А утром можно пройтись до трактира, облокотиться о нижнюю створку кухонной двери и стоять там, вдыхая все эти замечательные ароматы: благоуханье майорана, дрожжей, тугих колечек нарезанного лука и припахивающего дымком бараньего сала. Повариха — ее зовут Мэй — смазывает сковородки: я смотрю, как ее проворные пальцы ныряют в горшок за жиром и тремя быстрыми круговыми движениями наносят его ровным слоем на чугунное дно. Я думаю о ее знаменитых пирожках, особенно славятся ее пирожки с ветчиной, шпинатом и сыром, и чувствую, как во рту у меня собирается слюна.
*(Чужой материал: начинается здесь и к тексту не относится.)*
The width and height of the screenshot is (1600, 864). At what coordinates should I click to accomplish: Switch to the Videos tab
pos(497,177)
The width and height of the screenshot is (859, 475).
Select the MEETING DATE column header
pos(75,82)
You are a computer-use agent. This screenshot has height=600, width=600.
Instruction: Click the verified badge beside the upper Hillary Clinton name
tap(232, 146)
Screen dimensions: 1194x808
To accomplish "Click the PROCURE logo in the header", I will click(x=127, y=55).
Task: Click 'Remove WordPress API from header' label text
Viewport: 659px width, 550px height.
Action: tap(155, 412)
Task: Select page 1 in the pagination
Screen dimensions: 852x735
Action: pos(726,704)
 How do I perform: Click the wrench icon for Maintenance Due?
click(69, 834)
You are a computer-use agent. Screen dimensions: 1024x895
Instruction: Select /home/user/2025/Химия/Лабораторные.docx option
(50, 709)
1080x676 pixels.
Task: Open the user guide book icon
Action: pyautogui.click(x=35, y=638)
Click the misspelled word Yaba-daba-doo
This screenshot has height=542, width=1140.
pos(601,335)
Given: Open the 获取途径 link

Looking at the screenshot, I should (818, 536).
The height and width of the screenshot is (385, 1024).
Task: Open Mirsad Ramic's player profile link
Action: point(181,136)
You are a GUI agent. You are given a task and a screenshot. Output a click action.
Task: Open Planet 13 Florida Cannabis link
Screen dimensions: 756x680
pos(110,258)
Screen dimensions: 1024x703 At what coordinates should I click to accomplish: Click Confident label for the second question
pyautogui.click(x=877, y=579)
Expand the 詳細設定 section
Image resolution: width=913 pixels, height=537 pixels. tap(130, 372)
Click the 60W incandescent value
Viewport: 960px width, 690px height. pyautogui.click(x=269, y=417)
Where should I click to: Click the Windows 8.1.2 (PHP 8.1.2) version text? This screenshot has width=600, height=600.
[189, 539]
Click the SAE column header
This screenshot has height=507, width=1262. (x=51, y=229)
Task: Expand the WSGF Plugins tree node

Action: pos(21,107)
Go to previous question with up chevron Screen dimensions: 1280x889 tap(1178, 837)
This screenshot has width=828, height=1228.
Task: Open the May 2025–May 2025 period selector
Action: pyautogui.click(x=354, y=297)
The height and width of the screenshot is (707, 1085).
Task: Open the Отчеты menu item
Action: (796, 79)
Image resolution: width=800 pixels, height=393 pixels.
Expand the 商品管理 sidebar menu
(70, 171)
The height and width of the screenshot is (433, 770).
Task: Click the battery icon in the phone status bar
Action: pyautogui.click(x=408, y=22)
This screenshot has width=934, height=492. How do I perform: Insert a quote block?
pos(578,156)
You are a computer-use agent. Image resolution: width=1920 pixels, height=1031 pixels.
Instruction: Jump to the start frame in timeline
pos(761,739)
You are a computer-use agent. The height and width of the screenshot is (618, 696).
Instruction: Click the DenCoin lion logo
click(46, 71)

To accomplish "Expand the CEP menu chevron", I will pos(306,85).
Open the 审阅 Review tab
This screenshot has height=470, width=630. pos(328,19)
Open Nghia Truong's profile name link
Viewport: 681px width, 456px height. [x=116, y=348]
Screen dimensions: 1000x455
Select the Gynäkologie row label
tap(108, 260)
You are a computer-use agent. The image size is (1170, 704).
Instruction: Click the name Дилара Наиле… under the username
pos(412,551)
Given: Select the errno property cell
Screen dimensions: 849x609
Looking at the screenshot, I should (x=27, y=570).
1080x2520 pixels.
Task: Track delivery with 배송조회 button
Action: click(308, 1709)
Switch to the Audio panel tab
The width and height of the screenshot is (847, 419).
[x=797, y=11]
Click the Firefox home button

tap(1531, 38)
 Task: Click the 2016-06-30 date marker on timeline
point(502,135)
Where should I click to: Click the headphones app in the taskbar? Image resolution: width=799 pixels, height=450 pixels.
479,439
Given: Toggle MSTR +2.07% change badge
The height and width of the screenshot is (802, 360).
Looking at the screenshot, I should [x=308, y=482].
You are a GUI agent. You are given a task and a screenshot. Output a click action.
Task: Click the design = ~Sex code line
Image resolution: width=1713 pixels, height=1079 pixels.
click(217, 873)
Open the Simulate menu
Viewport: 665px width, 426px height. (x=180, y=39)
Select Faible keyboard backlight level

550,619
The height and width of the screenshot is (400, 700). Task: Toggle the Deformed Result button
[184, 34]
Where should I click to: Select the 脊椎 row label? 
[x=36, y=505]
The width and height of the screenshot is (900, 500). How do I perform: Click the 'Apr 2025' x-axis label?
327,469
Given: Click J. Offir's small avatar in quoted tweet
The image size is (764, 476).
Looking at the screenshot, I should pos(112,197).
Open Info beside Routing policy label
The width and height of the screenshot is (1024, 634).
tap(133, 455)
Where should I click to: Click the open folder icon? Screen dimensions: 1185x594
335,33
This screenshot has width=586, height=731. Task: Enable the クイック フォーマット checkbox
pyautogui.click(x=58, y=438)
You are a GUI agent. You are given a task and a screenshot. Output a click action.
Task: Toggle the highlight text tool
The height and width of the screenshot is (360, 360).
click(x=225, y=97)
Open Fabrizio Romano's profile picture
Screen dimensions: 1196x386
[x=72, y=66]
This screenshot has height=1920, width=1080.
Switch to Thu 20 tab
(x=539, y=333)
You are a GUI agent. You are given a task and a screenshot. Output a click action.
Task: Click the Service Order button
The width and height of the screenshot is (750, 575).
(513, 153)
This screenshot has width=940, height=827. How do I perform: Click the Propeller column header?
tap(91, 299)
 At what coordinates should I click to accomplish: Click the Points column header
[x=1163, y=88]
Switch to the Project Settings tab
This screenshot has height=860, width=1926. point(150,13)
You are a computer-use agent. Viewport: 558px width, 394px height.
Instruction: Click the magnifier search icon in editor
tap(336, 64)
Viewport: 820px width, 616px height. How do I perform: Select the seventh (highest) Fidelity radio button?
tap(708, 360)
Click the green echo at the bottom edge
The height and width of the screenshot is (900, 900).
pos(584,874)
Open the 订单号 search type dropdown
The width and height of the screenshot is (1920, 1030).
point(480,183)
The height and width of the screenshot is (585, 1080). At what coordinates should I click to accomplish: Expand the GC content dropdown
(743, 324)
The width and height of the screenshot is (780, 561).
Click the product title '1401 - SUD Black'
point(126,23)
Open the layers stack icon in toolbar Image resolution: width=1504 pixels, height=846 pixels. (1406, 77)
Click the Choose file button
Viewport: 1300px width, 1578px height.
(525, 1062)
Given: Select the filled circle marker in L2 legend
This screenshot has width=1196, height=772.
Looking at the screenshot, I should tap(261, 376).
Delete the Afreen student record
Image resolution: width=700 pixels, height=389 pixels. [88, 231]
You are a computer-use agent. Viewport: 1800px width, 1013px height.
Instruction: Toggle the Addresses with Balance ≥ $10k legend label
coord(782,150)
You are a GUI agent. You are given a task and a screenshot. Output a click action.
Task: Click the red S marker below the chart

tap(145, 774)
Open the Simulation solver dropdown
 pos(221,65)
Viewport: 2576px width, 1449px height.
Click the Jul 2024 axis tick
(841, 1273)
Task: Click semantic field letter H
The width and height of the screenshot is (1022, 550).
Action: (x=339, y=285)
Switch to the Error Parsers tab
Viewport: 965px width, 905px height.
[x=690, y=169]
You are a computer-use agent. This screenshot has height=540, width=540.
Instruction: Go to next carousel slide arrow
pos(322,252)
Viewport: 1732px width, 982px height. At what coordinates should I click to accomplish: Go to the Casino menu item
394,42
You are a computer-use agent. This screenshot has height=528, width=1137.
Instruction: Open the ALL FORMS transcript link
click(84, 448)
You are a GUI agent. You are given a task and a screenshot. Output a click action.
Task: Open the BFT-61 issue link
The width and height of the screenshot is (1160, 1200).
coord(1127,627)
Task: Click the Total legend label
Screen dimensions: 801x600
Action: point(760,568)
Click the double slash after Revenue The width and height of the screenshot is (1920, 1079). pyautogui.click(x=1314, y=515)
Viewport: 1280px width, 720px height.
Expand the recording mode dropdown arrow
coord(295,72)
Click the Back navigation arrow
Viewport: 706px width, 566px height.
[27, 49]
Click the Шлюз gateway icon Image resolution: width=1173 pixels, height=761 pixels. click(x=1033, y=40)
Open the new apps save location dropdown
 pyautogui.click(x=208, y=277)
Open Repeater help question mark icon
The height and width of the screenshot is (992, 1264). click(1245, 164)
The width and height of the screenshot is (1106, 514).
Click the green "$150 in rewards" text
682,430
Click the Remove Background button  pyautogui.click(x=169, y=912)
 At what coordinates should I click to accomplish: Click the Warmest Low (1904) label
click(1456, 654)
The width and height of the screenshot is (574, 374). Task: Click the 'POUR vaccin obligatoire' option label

— Ведь сколько народу уже ушло, — говорит она, поворачиваясь к внушительной горке не раскатанного теста. — И передать вам не могу! На прошлой неделе тоже, и довольно много. Даже одна наша девушка, та, худенькая, волосы у нее еще такие длинные, прямые — может, помните. Ушла, вместе со своим парнем. — Она сообщает об этом ровным бесстрастным голосом, и я благодарен ей за ее такт. — Оно и правильно, — продолжает она. — Если уж кто надумал уходить, сейчас самое время: дорога-то долгая, опасная, да и ночи все холоднее. — Она говорит о погоде, об ушедшем лете, о первых приметах зимы и рассказывает обо всем этом так, словно там, где я сидел, в камере, расположенной меньше, чем в трехстах шагах от порога этой кухни, меня накрывал герметичный колпак, и я не ведал ни о жаре, ни о холоде, ни о сухом ветре, ни о дожде. В ее представлении, как я понимаю, я на какое-то время исчез, потом снова появился, а в промежутке просто не существовал.